◆ Provided passage ◆

Generalized chronostratigraphic map of the Bredasdorp Basin (modified after Brown et al., 1995; Petroleum Agency of South Africa, 2017)

Methodology

Materials

Data used for the study were made available by the Petroleum Agency South Africa (PTY) Limited (PASA). The work integrated 3D seismic volume (SEG-Y format), formation tops, check shot data, wireline logs, geological reports from the oilfield and core data. Six wells were made available, namely E-BD1, E-BD2, E-BD3, E-BD4, E-BD5 and E-CE1. Wells E-BD5 and E-CE1 were outside the seismic cube (Fig. 1).

Identification of Charis Reservoir and Hydrocarbon Bearing Zone

Gamma-ray (GR) and deep resistivity logs were used to identify potential hydrocarbon-bearing sands/reservoirs. Using gamma-ray, the identification of facies and lithology correlation from well log between the studied wells. For example, ≤ 40 API represented sandstone, 40–95 API was siltstone, with shale indicated by an API ≥ 95. Hence, the three facies identified were shale, siltstone and sandstone (Fig. 3). This process gave the facies distribution in the model generated for the reservoir and enabled facies correlation between wells. Resistivity log aided the identification of possible oil–water contact (OWC), i.e., a differentiation between oil and water-bearing zones (Saadu & Nwankwo, 2018; Adelu et al., 2019; Ayodele et al., 2021).

◆ What you have to do ◆
Reproduce the Bredasdorp Basin methodology passage word for word.

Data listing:
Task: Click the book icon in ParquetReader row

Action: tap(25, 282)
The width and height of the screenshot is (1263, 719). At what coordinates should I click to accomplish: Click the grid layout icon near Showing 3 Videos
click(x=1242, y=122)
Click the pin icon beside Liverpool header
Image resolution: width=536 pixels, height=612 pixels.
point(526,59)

◆ Written answer ◆
Generalized chronostratigraphic map of the Bredasdorp Basin (modified after Brown et al., 1995; Petroleum Agency of South Africa, 2017)

Methodology

Materials

Data used for the study were made available by the Petroleum Agency South Africa (PTY) Limited (PASA). The work integrated 3D seismic volume (SEG-Y format), formation tops, check shot data, wireline logs, geological reports from the oilfield and core data. Six wells were made available, namely E-BD1, E-BD2, E-BD3, E-BD4, E-BD5 and E-CE1. Wells E-BD5 and E-CE1 were outside the seismic cube (Fig. 1).

Identification of Charis Reservoir and Hydrocarbon Bearing Zone

Gamma-ray (GR) and deep resistivity logs were used to identify potential hydrocarbon-bearing sands/reservoirs. Using gamma-ray, the identification of facies and lithology correlation from well log between the studied wells. For example, ≤ 40 API represented sandstone, 40–95 API was siltstone, with shale indicated by an API ≥ 95. Hence, the three facies identified were shale, siltstone and sandstone (Fig. 3). This process gave the facies distribution in the model generated for the reservoir and enabled facies correlation between wells. Resistivity log aided the identification of possible oil–water contact (OWC), i.e., a differentiation between oil and water-bearing zones (Saadu & Nwankwo, 2018; Adelu et al., 2019; Ayodele et al., 2021).